For the second month in a row, Microsoft has released a cumulative update for Internet Explorer, patching a number of critical remote code execution vulnerabilities in the browser, including one previously disclosed. It also patched a serious kernel mode driver vulnerability that could enable attackers to gain root access to a machine using a malicious USB drive, a la Stuxnet.
Microsoft’s Patch Tuesday security updates include four critical bulletins among the seven released today. Microsoft also released its policy on providing patches for Windows Store applications, saying that it will deliver patches for Windows Store apps as they become available.
“Providing security updates to Windows Store apps more frequently will allow us to add new functionality, fix issues and improve security. This will also help developers to avoid introducing new issues during the update process,” Microsoft Security Response Center senior director Mike Reavey wrote in a blogpost today.

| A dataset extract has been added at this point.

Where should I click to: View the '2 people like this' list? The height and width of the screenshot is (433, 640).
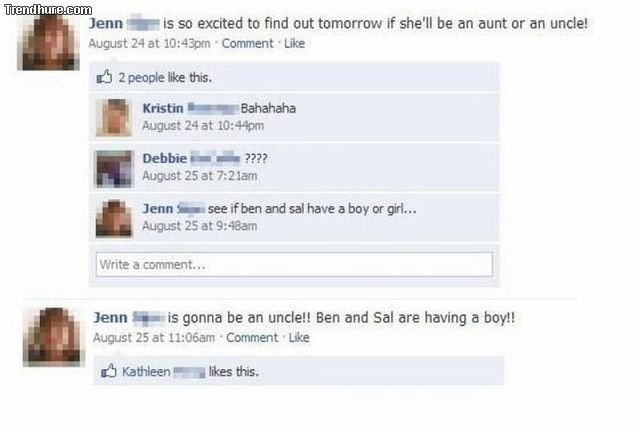(165, 77)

As for IE, the security of the browser has been headline news for much of the year, starting with watering hole attacks against a number of political and government sites right through last week’s Pwn2Own contest at the CanSecWest Conference in Vancouver. Researchers at security company VUPEN compromised IE 10 running on a Windows 8 machine to earn $100,000 in prize money. While similar vulnerabilities were exploited in Firefox and Chrome during Pwn2Own, Mozilla and Google were able to deliver patches within days of the contest, unlike Microsoft.

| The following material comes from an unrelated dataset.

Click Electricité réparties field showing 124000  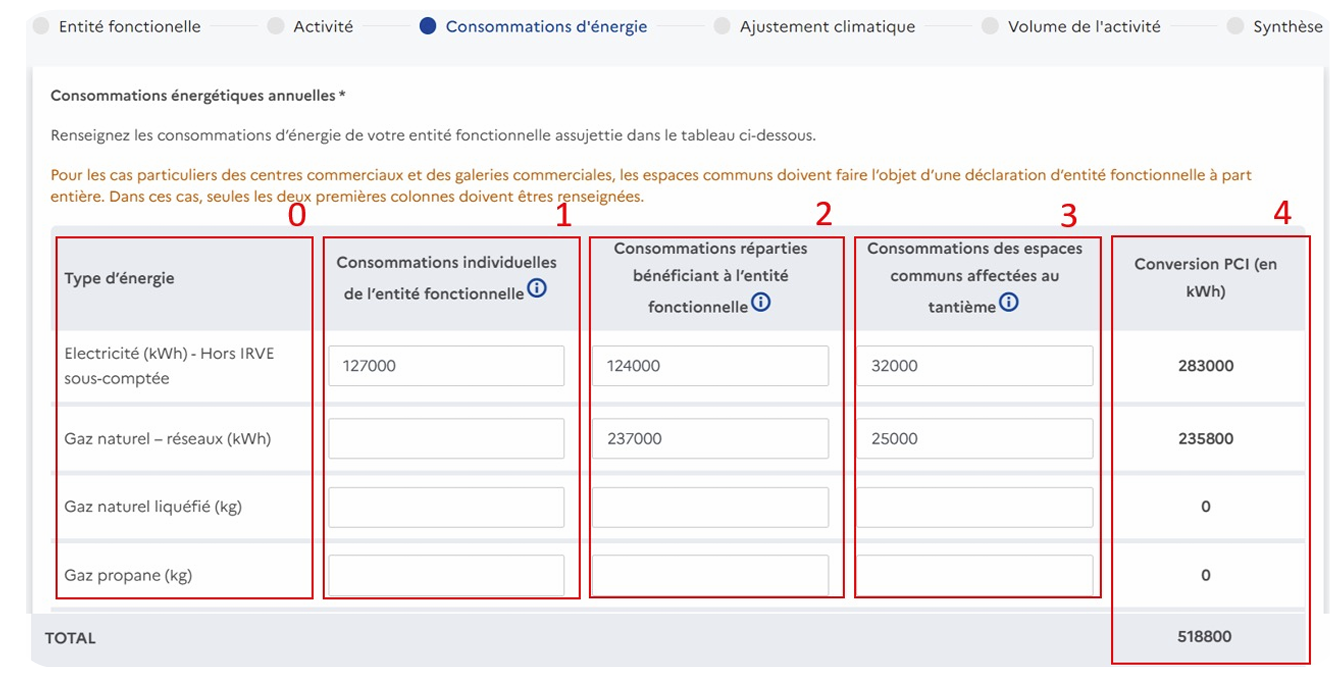(710, 366)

Today’s IE patches, MS13-021, address nine use-after free vulnerabilities, one of which (CVE-2013-1288) is being exploited in the wild; users have to be lured via IE to a site controlled by the attacker that is hosting an exploit. The exploit was built for a Metasploit module written one month ago for MS13-009, which was patched in February, and still works against a fully patched version of IE 8.

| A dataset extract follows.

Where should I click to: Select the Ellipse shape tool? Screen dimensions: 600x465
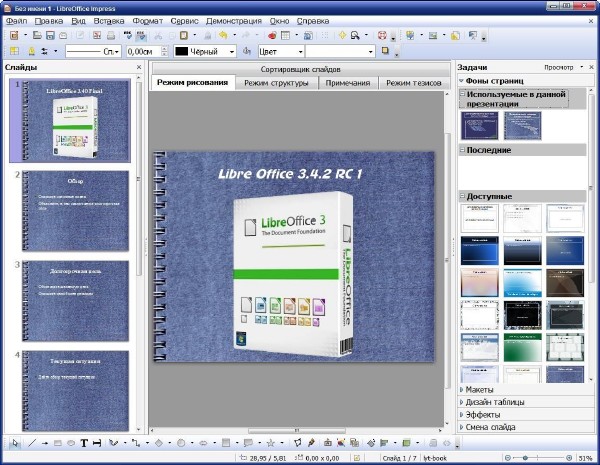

“The attack vector is through a webpage that anybody with access to Metasploit can set up quite easily,” said Qualys CTO Wolfgang Kandek. “You are going to want to patch this as quickly as possible.”
Microsoft also addressed a trio of Kernel-Mode Driver vulnerabilities in MS13-027 that could be exploited by an attacker using a malicious USB drive to gain root access on a machine. Known as the evil maid attack, these types can be pulled off by anyone with physical access to a machine. Attacks such as Stuxnet were also initiated via infected USB sticks.
“While this isn’t the first issue to leverage physical access and USB devices, it is different in that it doesn’t require a machine to be logged on. It also provides kernel-level code execution where previous attacks only allowed code execution at the logged-on level,” wrote Dustin Childs, group manager, Microsoft Trustworthy Computing.
“Because of this, someone with casual physical access, such as a custodian sweeping your office at night or a security guard making his rounds, could simply plug in a USB device to perform any action as an administrator,” Childs said. “This is much different than unrestricted physical access, where that same person would have to steal your machine, boot it using removable media, and decrypt files on the hard drive.”
Three other critical bulletins were released today. MS13-022 patches a remote code execution vulnerability in Microsoft Silverlight; users would have to visit a website hosting a malicious Silverlight application in order be exploited. The vulnerability, known as a double dereference vulnerability, could allow Silverlight applications to access memory in an unsafe manner, Microsoft said.
Microsoft also patched another remote code execution flaw in Microsoft Visio Viewer 2010. MS13-023 describes how malicious Visio files could exploit a Visio Viewer Tree Object Type Confusion vulnerability, which lies in the way the viewer handles memory when rendering Visio files.
The final critical bulletin, MS13-024, is for SharePoint. The patch addresses four vulnerabilities, including a cross-site scripting bug, that could lead to privilege escalation if a user follows a URL to a malicious SharePoint site. Qualys’ Kandek said an attacker could spike a search query with malicious code to initiate an exploit. “Later when an admin reviews the queries, the code is run in the admin’s context giving full control to the attacker,” Kandek said.
This article was updated to clarify that one of the IE vulnerabilities was previously disclosed, and is not being exploited in the wild.